■ WORK REQUEST:
Give the line containing "Click the clock" again, exactly, along with all later lines of the entries, through the last one.

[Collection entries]
━━━━

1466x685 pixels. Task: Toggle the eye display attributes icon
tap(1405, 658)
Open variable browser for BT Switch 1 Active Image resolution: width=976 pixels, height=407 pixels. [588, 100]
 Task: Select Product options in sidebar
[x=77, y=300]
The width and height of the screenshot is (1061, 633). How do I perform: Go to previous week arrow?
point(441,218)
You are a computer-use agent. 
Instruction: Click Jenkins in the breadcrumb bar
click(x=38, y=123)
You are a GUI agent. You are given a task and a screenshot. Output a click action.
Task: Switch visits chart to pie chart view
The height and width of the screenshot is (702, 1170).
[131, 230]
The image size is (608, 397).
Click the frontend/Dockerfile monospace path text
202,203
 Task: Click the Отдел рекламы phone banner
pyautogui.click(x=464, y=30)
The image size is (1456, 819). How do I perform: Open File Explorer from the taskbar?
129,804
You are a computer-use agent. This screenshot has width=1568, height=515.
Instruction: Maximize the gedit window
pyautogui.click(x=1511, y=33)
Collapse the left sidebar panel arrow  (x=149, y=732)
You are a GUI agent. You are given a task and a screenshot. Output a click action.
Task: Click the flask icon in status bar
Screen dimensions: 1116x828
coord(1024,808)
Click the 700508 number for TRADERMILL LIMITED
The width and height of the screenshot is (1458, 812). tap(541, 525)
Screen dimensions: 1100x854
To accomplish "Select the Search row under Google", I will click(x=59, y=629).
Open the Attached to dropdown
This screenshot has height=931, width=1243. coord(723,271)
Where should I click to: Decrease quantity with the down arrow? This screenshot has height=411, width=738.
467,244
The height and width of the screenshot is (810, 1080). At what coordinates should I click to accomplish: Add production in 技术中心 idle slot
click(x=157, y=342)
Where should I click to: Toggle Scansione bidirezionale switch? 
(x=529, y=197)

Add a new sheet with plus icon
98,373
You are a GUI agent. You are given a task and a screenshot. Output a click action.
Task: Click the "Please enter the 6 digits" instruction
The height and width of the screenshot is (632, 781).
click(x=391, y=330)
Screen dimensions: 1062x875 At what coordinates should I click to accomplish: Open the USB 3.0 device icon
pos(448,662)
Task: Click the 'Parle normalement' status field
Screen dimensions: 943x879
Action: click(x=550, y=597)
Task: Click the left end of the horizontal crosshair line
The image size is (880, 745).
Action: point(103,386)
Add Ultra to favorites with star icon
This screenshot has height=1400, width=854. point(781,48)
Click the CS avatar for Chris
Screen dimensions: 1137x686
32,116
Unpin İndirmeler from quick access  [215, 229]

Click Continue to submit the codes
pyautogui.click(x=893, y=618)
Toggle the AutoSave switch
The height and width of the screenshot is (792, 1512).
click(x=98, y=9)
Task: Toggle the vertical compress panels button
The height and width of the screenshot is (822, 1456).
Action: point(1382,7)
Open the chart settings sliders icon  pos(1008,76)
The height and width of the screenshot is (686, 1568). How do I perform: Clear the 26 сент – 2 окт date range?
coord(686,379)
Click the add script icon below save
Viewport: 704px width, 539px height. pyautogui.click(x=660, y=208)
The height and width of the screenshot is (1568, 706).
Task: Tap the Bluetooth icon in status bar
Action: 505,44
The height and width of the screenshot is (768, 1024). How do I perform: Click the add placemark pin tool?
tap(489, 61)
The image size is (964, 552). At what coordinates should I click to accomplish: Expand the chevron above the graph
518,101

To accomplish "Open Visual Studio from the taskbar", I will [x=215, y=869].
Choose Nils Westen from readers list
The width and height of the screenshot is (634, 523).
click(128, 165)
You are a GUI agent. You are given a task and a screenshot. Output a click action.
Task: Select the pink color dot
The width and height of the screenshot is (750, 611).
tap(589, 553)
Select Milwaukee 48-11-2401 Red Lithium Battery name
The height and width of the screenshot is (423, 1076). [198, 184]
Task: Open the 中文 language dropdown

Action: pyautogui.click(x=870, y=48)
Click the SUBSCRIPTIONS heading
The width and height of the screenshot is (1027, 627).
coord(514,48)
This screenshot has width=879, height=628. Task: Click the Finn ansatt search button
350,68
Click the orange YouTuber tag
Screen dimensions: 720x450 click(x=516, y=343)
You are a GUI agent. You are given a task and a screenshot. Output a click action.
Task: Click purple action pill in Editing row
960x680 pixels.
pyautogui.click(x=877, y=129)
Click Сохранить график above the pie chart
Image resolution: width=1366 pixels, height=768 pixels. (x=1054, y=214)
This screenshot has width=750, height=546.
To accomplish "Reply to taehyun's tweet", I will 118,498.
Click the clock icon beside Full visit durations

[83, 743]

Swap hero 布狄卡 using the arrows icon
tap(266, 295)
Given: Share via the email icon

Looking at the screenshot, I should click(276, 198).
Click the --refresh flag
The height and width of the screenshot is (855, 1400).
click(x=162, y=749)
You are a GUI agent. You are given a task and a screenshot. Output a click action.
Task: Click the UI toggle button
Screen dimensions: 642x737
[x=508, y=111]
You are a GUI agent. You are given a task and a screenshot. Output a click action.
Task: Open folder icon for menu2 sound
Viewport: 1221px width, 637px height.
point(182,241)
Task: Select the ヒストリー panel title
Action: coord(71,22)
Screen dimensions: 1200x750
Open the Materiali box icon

━━━━

■ RESULT OF THE TASK:
Click the clock icon beside Full visit durations

[83, 743]

Swap hero 布狄卡 using the arrows icon
tap(266, 295)
Given: Share via the email icon

Looking at the screenshot, I should click(276, 198).
Click the --refresh flag
The height and width of the screenshot is (855, 1400).
click(x=162, y=749)
You are a GUI agent. You are given a task and a screenshot. Output a click action.
Task: Click the UI toggle button
Screen dimensions: 642x737
[x=508, y=111]
You are a GUI agent. You are given a task and a screenshot. Output a click action.
Task: Open folder icon for menu2 sound
Viewport: 1221px width, 637px height.
point(182,241)
Task: Select the ヒストリー panel title
Action: coord(71,22)
Screen dimensions: 1200x750
Open the Materiali box icon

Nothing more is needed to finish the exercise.